*課題 1:* 本文抜粋で、筆者が「人間の欲求に沿った教え方が大切」と考える理由を説明せよ。
*課題 2:* 本文抜粋の冒頭に並ぶ役職を、その始まりの年月とともにすべて書き出せ。
*課題 3:* 本文抜粋によると、浦壁英紀氏は令和4年3月までの何年間、本学園にお世話になったか。
++++ 本文抜粋
平成12年4月~新潟リハビリテーション専門学校 副校長
平成17年4月~新潟看護専門学校(現新潟看護医療専門学校)校長代理
平成22年4月~新潟看護医療専門学校学校長補佐
令和4年3月~北都健勝学園相談役

令和4年3月まで、毎年の卒業式・入学式での開式・閉式の辞での、あの凛とした一声なくして、会は成り立ちませんでした。どの入学生・卒業生も耳にしたあの声を聞けなくなるのはとてもさみしいものです。また新潟看護医療専門学校の記念誌・北都健勝学園の記念誌作成にもご尽力を頂き、今後HPにて順次閲覧できるように準備しております。そちらでも、先生の歩まれた本学での教育史を垣間見ていただけましたら幸いです。

末尾となりましたが、先生のご多幸を祈念し、また今後ともご指導のほどよろしくお願い申し上げます。

北都健勝学園 教職員一同

私の教育観~お礼と感謝にかえて~

北都健勝学園旧職員 浦壁 英紀

新潟県の教育職を60歳で定年退職し、その後ご縁があり令和4年3月までの23年間、本学園にお世話になりました。
この間、二代にわたる理事長先生のご指導の下、村上と新潟に於いていろんなことを経験させていただき、充実した日々を送ることが出来ました。今では懐かしさで一杯です。両理事長先生を始め、学園の皆様に心から感謝を申し上げます。
ところで、教育観を書くようにとのことですが、60余年若者の教育に携わってきた記録を小冊子にまとめましたので、それと重複する部分もありますが、私の教育に対する考え方のようなものを述べてみたいと思います。

教育の原点は人間愛である

人は誰しもある目的をもって学び、教育を受けている。すなわち、マズロー心理学の「自己実現の欲求」をもって学んでいる訳で、それに応えるのが教育であると考える。したがって、人間の欲求に沿った教え方が大切であり、私の経験からもマズローのいう「所属と愛の欲求」や「承認の欲求」を踏まえた教え方が是非とも必要であると考える。
++++++++
++++ 収録資料
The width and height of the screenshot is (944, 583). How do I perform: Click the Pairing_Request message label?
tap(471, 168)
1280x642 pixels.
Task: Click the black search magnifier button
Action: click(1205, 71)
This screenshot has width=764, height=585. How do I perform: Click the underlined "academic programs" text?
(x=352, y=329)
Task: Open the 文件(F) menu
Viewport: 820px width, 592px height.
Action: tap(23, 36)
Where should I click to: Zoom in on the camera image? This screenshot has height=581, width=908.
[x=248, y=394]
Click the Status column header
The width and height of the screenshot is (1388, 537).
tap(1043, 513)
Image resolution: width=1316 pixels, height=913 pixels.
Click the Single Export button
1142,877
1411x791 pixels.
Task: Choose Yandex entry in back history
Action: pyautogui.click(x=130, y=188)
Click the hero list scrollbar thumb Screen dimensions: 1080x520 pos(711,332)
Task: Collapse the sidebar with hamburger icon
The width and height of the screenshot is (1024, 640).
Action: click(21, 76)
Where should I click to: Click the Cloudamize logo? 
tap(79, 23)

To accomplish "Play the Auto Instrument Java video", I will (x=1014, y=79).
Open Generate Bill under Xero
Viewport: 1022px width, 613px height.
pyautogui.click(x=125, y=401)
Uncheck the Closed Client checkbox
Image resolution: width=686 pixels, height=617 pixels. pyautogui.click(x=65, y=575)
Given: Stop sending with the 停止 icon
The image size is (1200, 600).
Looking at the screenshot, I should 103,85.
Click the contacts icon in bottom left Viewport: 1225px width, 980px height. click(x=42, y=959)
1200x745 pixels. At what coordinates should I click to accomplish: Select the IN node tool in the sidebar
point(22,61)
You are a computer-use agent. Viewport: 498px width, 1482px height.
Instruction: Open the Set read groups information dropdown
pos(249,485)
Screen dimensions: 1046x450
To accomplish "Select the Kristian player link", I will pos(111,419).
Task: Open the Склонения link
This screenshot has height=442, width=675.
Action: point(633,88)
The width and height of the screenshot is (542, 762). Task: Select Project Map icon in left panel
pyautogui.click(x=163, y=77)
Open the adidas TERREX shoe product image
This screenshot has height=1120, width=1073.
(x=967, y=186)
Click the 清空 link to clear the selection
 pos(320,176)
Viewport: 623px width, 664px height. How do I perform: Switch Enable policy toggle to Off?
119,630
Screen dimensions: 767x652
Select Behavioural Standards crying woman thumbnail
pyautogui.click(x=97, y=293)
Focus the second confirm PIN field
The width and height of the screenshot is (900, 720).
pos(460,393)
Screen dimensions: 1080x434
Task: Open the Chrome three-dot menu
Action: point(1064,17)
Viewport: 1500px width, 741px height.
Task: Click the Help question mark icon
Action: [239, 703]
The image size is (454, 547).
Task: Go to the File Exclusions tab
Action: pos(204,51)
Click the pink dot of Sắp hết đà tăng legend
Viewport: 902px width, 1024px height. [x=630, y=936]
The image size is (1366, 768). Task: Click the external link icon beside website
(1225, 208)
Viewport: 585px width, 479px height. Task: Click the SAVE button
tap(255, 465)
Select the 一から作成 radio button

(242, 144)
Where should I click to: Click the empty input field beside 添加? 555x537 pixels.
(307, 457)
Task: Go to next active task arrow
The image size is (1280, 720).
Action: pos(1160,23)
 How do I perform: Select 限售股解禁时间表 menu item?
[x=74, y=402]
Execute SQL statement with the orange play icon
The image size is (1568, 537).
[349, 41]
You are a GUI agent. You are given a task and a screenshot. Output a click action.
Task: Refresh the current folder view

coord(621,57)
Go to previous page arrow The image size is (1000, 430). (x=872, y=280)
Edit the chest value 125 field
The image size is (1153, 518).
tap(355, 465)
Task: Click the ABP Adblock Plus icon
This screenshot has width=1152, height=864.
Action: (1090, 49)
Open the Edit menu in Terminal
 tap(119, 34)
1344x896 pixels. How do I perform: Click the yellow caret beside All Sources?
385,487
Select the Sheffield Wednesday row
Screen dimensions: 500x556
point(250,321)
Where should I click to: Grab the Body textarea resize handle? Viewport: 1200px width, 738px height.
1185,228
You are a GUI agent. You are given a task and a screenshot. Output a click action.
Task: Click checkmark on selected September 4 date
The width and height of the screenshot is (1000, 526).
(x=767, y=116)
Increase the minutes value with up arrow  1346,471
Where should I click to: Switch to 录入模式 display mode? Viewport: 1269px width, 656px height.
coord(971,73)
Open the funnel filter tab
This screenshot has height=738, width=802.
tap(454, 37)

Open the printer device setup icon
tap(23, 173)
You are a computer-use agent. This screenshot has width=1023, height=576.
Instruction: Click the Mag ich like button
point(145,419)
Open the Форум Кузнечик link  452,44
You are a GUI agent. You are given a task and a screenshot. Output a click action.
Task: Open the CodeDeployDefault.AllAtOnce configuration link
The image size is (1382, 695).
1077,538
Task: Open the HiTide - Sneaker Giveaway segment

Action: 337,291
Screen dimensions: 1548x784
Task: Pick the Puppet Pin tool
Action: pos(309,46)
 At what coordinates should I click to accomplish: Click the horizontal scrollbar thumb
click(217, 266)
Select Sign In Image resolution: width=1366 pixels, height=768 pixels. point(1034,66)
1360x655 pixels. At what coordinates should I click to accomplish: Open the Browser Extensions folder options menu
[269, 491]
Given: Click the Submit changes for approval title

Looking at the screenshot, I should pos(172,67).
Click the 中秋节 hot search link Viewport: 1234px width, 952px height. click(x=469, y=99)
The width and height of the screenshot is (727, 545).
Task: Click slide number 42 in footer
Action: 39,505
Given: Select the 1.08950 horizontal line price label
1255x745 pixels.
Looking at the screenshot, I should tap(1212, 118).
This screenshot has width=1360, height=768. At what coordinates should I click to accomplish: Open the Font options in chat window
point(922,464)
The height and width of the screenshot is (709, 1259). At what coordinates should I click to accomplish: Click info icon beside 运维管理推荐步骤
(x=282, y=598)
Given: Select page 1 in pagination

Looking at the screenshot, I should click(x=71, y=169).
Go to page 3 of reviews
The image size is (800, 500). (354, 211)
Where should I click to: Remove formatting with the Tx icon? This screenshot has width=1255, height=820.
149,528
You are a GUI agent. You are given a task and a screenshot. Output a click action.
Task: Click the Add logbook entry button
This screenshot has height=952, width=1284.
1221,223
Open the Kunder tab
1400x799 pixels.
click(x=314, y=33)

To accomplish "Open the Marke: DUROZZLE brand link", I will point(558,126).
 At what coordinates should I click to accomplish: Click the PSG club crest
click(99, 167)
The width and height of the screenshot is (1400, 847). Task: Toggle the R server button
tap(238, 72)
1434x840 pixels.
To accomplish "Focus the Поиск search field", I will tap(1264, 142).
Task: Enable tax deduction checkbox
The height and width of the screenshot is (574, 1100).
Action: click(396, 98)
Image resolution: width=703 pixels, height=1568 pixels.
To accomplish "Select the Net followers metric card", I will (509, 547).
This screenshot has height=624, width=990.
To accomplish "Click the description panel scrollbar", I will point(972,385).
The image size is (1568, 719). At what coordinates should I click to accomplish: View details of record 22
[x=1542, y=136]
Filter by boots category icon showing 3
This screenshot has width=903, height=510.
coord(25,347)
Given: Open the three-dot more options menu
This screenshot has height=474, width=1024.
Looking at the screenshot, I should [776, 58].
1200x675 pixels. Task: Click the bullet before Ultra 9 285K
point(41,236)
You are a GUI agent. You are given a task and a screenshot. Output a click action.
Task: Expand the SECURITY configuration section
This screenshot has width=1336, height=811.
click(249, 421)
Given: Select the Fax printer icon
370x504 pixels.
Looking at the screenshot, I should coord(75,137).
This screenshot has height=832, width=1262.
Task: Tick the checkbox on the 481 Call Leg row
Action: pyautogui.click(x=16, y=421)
++++++++
*解答例 1:* 人は誰しも目的をもって学び、教育を受けている。これはマズロー心理学の「自己実現の欲求」をもって学んでいるということであり、教育はその欲求に応えるものだと筆者は考えている。そのため、人間の欲求に沿った教え方が大切だとしている。

*解答例 2:*
・平成12年4月~ 新潟リハビリテーション専門学校 副校長
・平成17年4月~ 新潟看護専門学校(現新潟看護医療専門学校)校長代理
・平成22年4月~ 新潟看護医療専門学校学校長補佐
・令和4年3月~ 北都健勝学園相談役

*解答例 3:* 23年間。